Items on where targets appear
● ● ● ●

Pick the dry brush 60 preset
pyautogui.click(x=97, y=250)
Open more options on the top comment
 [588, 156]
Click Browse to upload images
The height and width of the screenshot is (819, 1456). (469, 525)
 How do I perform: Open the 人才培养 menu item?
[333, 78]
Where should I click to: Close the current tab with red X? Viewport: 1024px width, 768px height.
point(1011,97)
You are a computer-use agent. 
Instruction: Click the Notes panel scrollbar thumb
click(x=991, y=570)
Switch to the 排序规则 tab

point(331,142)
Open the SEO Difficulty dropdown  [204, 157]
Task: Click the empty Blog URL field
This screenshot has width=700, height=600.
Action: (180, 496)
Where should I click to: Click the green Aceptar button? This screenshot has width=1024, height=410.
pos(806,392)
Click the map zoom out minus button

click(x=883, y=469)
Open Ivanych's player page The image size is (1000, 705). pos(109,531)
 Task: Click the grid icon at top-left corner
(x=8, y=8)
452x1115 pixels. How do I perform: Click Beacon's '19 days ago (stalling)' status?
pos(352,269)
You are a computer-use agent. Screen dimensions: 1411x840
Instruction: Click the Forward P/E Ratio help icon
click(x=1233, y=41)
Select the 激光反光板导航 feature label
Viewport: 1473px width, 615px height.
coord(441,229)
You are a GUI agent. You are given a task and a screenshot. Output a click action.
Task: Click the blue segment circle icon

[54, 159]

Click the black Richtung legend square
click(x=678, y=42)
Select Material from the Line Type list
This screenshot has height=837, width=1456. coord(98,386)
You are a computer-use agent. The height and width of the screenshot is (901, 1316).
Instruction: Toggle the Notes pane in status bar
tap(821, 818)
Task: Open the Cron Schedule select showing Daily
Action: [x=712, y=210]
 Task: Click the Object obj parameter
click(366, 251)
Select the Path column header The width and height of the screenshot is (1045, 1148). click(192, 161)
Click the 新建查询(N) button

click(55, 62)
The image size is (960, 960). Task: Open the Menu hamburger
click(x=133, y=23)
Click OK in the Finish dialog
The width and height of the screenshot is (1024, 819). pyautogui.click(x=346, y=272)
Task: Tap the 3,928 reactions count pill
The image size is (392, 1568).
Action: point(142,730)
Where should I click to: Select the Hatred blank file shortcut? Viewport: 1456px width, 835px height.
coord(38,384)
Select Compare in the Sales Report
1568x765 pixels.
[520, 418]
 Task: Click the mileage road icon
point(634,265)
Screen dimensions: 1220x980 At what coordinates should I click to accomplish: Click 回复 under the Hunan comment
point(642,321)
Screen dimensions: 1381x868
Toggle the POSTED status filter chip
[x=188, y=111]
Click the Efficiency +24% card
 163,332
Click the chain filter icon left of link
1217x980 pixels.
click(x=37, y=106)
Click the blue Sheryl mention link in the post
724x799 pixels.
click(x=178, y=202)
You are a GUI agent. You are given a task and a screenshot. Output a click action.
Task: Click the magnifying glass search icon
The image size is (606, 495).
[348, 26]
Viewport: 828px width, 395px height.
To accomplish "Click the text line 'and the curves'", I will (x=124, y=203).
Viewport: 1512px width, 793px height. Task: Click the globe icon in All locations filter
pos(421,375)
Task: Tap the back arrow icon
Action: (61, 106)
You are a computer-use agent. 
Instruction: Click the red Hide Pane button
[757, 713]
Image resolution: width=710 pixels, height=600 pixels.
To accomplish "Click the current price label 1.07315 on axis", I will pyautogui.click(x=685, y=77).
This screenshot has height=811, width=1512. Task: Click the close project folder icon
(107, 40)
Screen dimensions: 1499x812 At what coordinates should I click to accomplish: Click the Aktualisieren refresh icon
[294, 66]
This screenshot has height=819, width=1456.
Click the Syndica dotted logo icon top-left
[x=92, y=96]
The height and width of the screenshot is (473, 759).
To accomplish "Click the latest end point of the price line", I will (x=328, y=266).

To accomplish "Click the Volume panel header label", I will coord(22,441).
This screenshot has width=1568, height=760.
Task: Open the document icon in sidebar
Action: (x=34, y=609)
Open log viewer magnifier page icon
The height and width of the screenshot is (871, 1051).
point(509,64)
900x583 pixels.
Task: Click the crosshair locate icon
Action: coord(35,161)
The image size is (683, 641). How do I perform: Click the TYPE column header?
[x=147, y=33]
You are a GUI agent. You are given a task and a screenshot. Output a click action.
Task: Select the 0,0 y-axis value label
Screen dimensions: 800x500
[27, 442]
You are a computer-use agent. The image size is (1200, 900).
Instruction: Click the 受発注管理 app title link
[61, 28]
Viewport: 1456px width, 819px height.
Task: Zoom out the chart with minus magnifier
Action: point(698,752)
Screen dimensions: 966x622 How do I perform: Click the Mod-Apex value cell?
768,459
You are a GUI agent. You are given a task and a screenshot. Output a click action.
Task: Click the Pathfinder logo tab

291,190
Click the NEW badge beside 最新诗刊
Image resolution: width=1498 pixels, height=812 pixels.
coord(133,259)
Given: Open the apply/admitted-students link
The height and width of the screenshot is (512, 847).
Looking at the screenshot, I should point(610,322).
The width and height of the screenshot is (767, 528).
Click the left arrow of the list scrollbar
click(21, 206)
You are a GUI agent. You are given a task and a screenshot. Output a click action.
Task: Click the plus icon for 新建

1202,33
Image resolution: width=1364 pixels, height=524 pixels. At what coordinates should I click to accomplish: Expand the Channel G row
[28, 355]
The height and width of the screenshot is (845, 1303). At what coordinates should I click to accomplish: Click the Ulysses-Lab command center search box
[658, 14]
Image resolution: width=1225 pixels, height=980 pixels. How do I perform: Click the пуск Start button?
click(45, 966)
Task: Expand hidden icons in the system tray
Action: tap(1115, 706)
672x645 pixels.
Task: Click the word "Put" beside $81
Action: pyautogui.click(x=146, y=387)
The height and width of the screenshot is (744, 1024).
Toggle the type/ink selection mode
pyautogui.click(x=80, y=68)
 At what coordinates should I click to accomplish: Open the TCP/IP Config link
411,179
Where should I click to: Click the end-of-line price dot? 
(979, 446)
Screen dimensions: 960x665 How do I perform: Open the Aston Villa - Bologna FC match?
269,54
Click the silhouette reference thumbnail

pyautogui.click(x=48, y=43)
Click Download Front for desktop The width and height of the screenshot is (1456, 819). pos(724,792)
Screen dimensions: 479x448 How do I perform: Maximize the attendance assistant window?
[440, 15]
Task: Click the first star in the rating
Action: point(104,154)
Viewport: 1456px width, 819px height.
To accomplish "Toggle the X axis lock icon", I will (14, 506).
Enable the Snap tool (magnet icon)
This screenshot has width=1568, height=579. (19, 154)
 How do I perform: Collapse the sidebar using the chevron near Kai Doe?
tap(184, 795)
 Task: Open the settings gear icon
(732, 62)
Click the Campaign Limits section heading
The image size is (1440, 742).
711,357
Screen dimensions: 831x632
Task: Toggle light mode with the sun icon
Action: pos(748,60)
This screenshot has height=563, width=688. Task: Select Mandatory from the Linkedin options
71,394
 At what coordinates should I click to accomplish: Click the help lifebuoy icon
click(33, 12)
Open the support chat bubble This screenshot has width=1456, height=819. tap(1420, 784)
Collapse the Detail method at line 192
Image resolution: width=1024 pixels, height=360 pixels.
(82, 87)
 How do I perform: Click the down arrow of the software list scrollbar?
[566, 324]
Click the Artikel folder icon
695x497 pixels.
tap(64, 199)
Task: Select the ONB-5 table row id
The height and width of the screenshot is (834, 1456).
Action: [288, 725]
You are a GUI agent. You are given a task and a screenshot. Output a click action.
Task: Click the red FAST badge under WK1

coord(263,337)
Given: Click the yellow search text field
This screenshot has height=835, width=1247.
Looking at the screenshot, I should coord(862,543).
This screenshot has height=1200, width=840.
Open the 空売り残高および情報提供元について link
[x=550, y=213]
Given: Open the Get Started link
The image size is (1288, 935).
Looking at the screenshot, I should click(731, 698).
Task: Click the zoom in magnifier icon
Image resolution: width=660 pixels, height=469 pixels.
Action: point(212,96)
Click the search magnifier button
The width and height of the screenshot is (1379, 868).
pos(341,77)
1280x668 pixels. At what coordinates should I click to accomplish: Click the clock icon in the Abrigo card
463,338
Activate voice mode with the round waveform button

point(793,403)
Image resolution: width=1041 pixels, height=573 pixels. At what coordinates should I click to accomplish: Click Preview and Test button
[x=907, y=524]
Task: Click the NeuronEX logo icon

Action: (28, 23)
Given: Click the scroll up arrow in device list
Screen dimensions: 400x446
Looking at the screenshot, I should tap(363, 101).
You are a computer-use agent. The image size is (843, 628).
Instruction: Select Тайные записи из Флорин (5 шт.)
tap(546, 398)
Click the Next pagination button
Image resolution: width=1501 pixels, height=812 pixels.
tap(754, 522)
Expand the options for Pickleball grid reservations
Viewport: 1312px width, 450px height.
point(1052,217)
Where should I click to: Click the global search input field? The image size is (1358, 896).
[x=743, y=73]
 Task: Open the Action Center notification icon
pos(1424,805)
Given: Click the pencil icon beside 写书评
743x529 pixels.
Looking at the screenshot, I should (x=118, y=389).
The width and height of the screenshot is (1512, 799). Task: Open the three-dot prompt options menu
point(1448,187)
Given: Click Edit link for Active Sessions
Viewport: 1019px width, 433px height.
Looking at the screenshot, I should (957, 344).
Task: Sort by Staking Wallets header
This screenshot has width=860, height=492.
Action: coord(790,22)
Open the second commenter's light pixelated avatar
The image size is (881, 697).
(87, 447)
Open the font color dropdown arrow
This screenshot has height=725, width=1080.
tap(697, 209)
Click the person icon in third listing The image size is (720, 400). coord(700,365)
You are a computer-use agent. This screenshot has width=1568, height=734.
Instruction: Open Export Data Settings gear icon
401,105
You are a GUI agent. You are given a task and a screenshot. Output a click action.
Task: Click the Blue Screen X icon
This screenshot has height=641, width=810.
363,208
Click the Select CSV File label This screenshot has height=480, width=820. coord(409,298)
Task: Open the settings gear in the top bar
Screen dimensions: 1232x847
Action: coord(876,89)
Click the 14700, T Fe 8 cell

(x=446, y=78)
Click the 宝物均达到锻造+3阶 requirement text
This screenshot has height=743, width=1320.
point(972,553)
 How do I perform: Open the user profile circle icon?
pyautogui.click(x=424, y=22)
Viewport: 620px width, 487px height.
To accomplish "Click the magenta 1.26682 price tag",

● ● ● ●

**SHORT TASK**
Reproduce verbatim the part of the items that opens with the line containing "1280x668 pixels. At" and closes with the line containing "[x=907, y=524]", both lines included.

**REPLY TO THE EXERCISE**
1280x668 pixels. At what coordinates should I click to accomplish: Click the clock icon in the Abrigo card
463,338
Activate voice mode with the round waveform button

point(793,403)
Image resolution: width=1041 pixels, height=573 pixels. At what coordinates should I click to accomplish: Click Preview and Test button
[x=907, y=524]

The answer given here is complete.